● **ASSIGNMENT**:
Please say how many lines below include the word "This", with nothing beyond the number.

Records from a dataset:

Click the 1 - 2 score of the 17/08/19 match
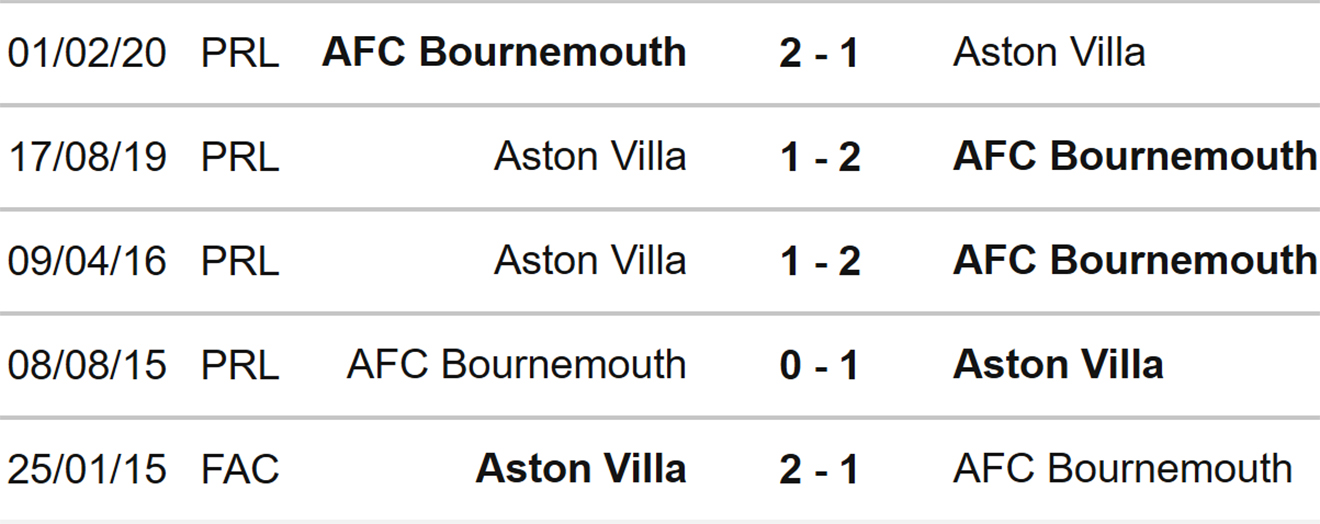 pyautogui.click(x=819, y=157)
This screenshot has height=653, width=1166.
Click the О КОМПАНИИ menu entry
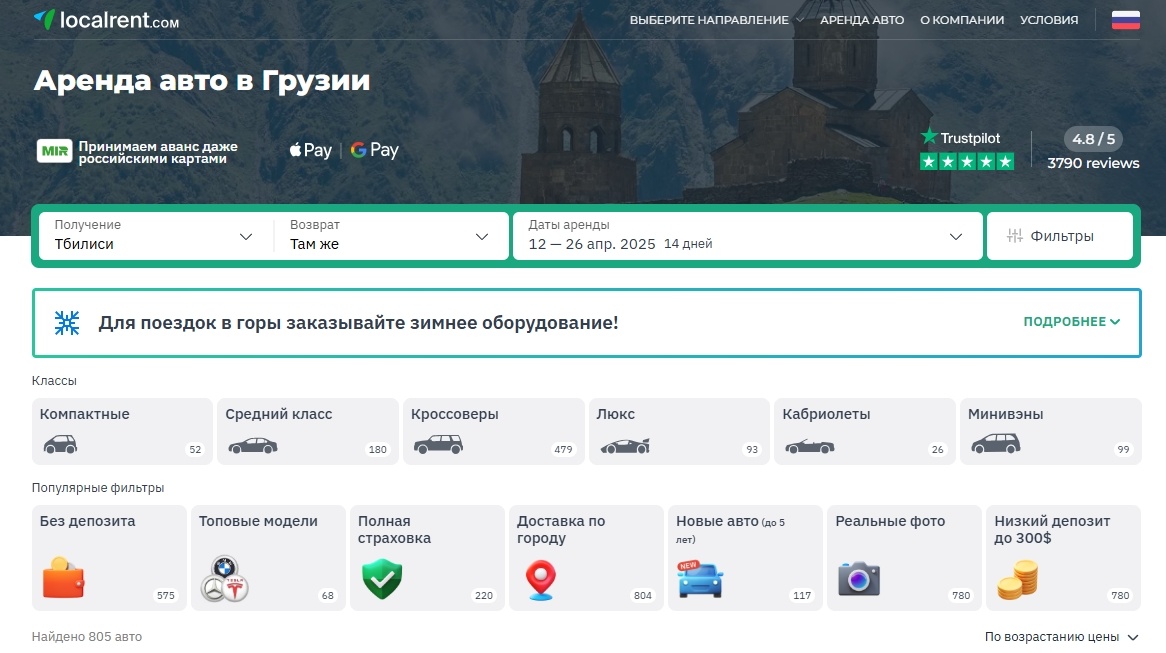pos(962,19)
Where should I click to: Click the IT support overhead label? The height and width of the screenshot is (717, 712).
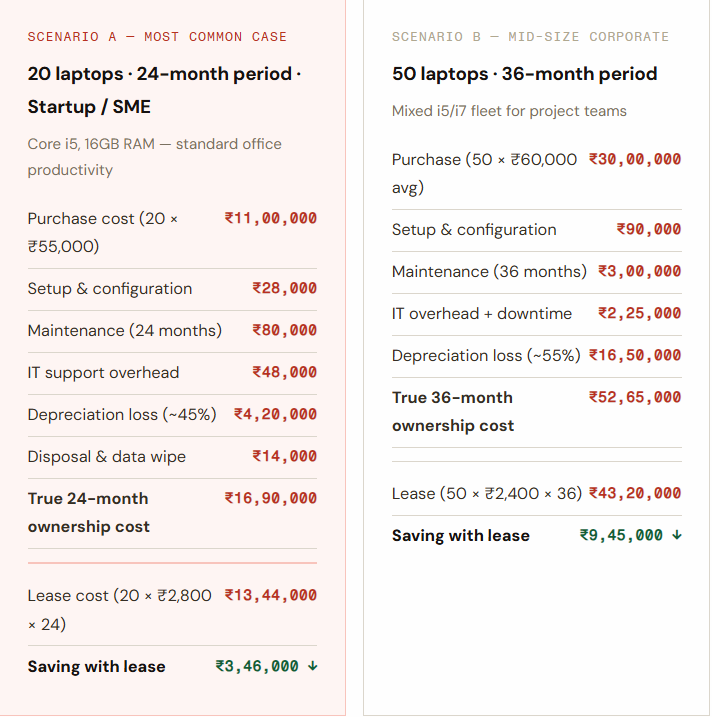103,373
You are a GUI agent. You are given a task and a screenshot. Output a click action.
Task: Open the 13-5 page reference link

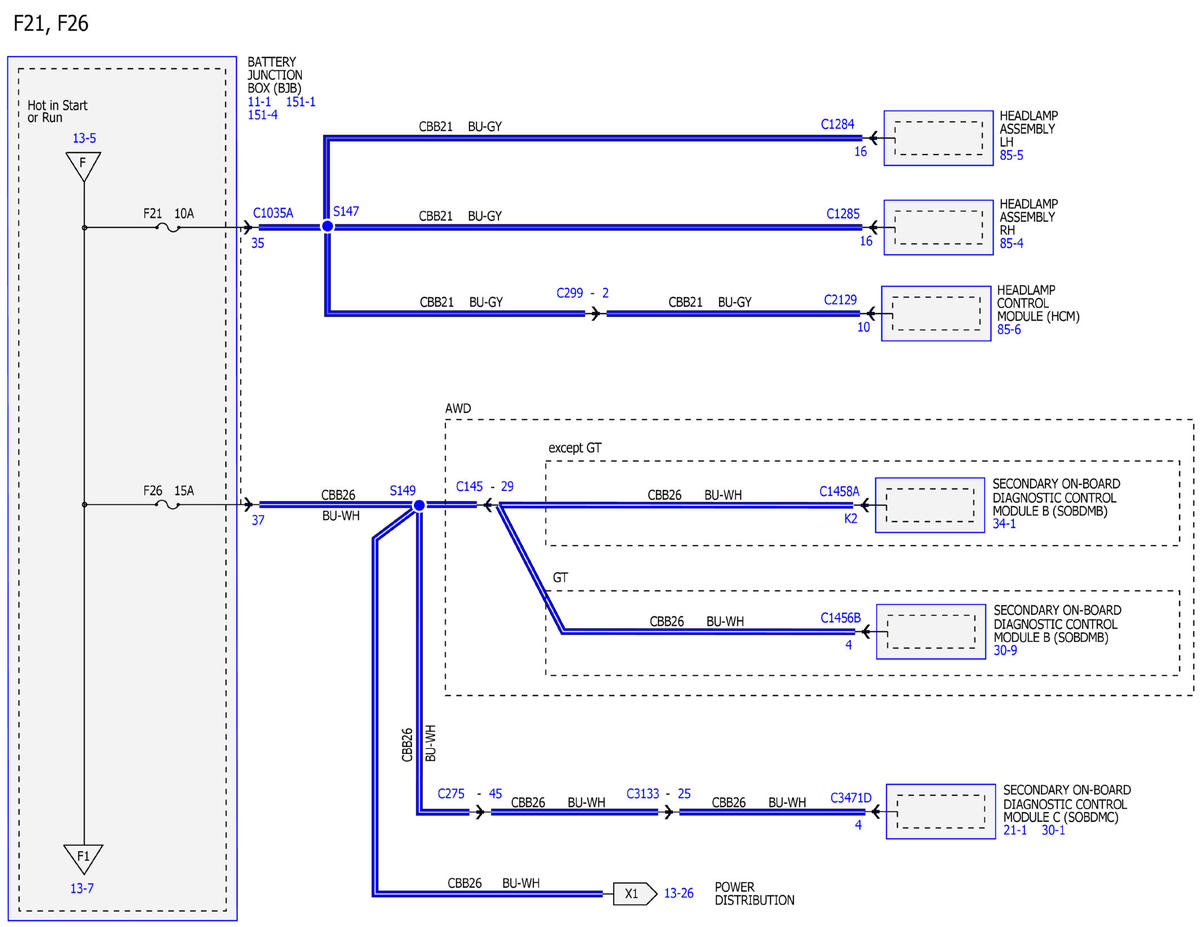[x=83, y=139]
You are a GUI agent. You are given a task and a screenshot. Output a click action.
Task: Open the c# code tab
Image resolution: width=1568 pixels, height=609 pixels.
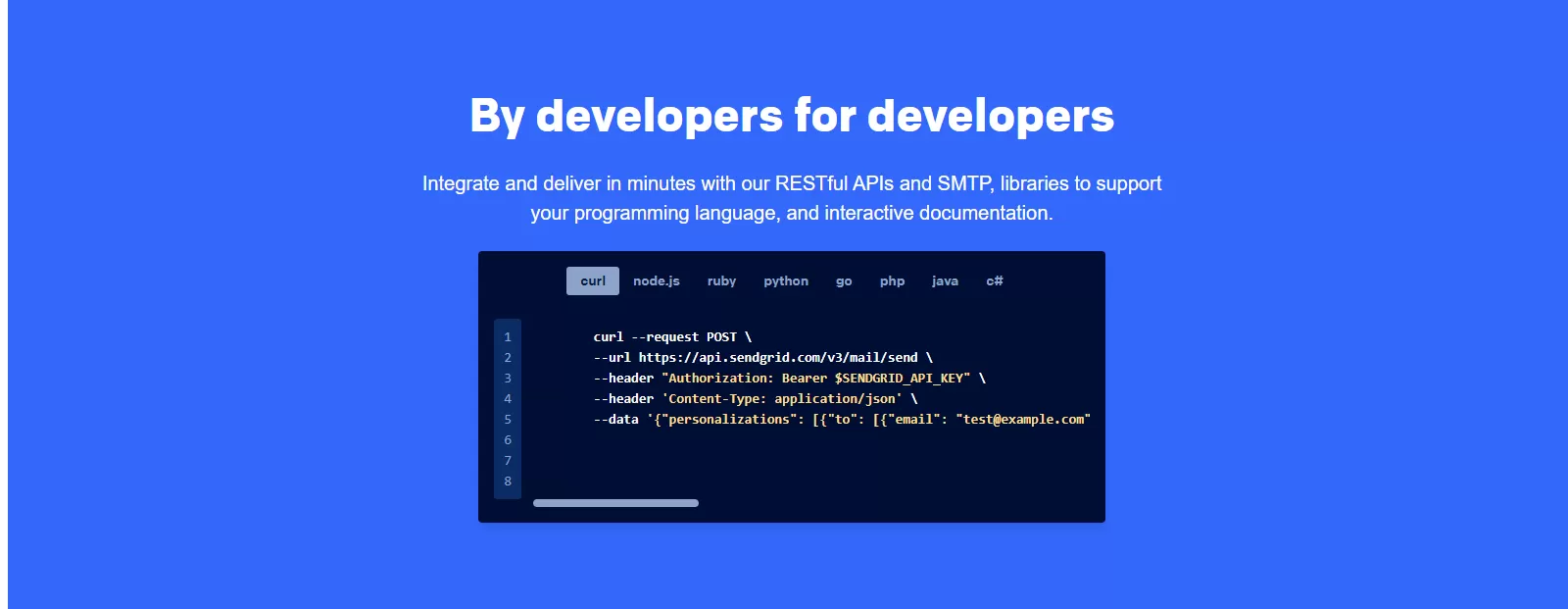coord(994,281)
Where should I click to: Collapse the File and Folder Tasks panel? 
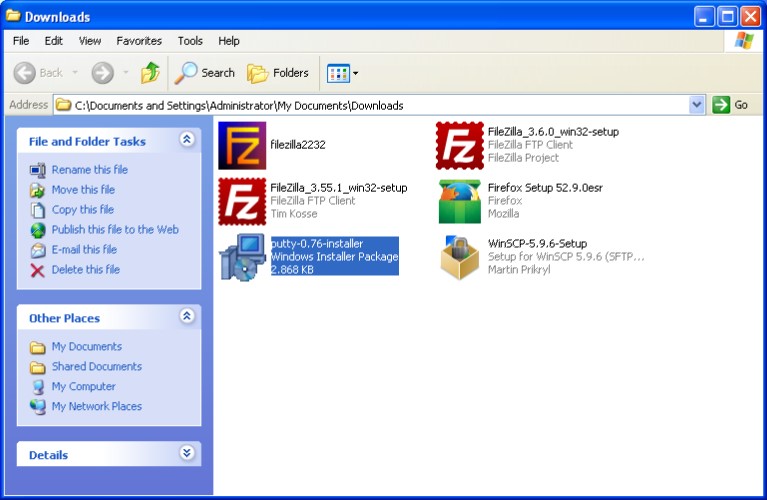point(186,141)
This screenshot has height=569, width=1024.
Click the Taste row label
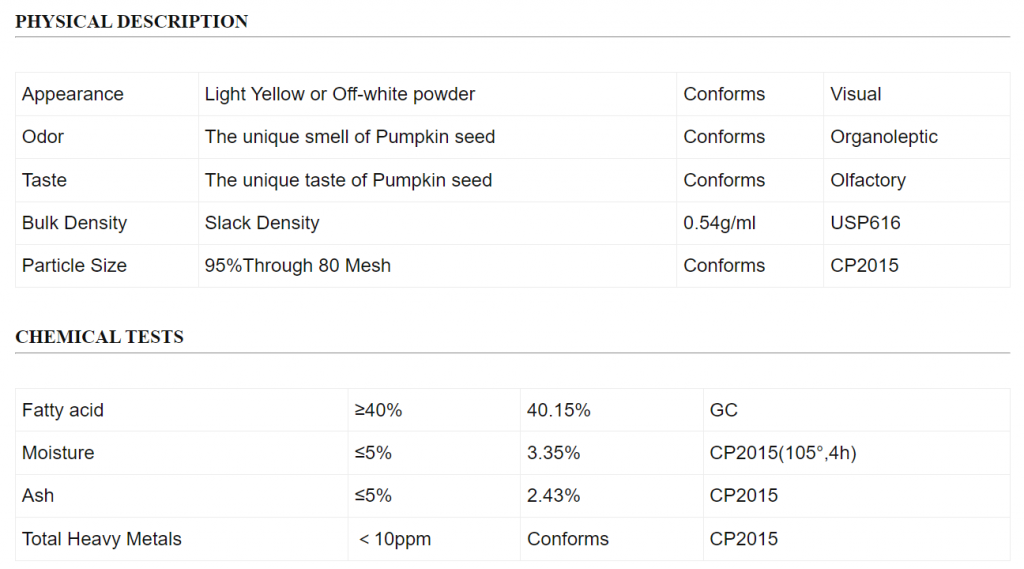[x=44, y=180]
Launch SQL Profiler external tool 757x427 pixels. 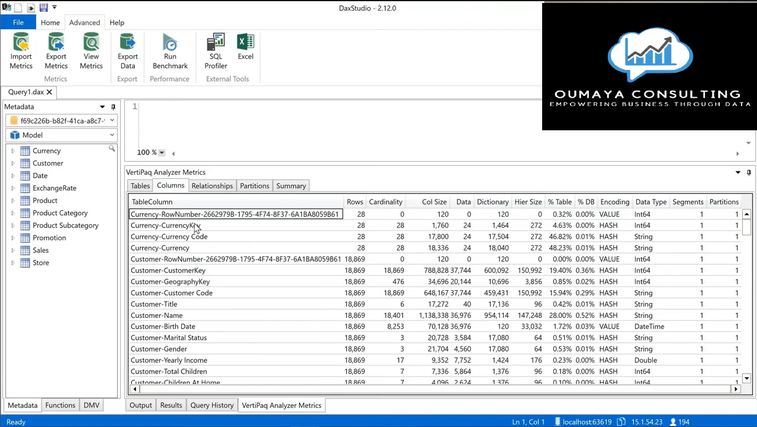tap(215, 49)
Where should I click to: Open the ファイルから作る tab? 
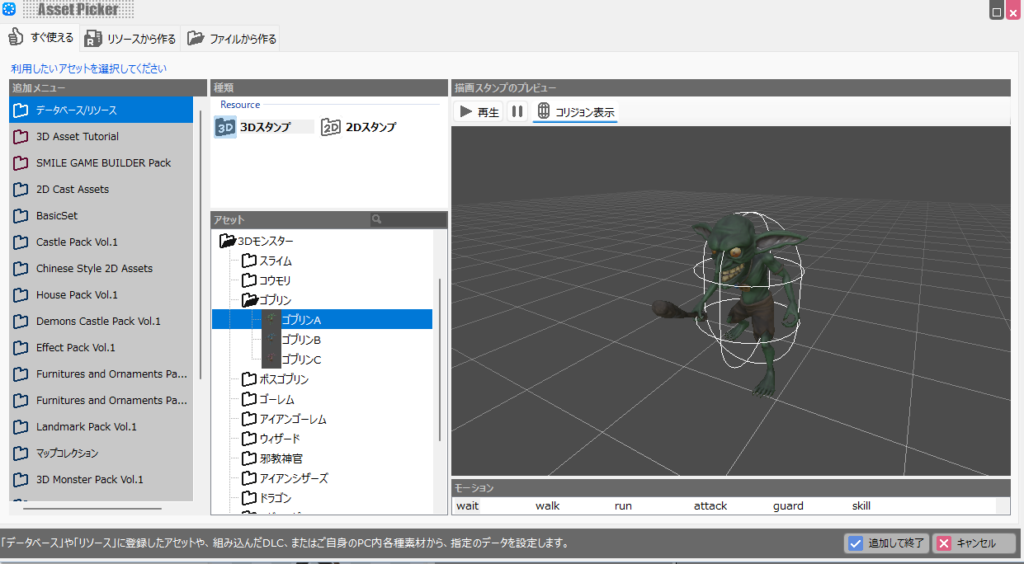[231, 39]
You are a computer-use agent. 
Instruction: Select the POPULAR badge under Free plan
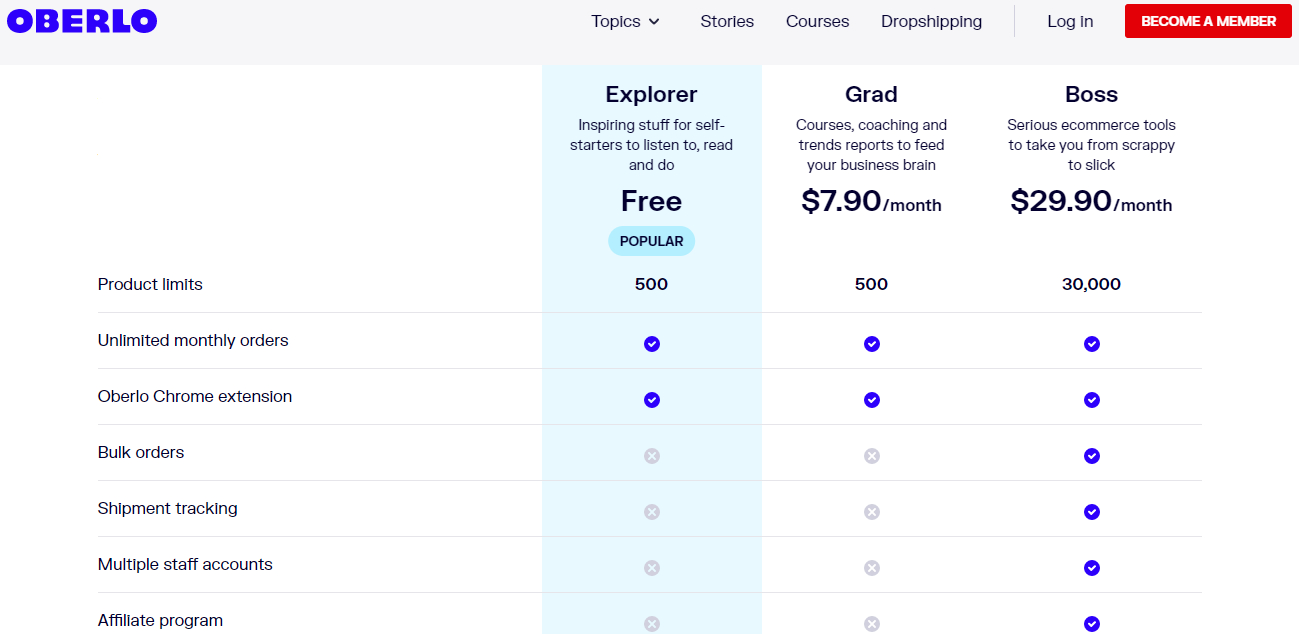(x=651, y=240)
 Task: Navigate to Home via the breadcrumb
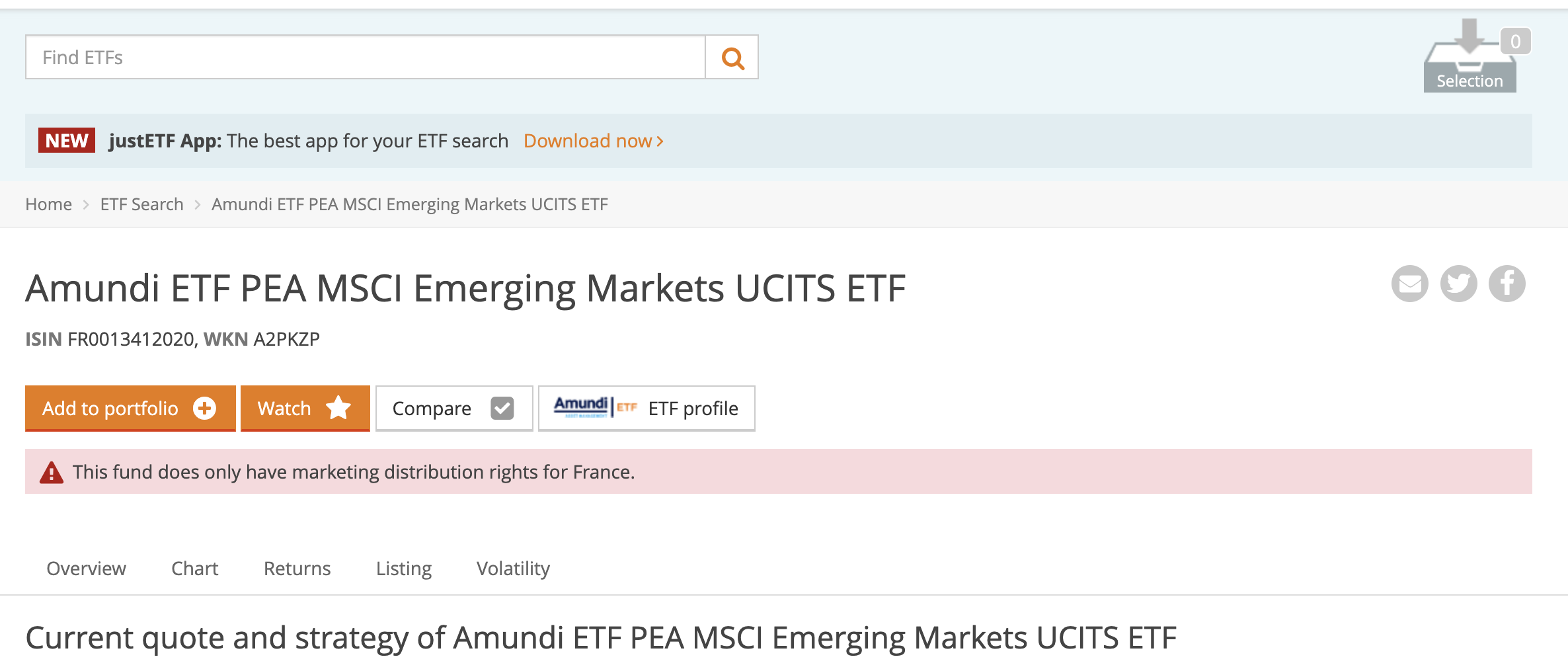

● **SOLVED EXERCISE**:
2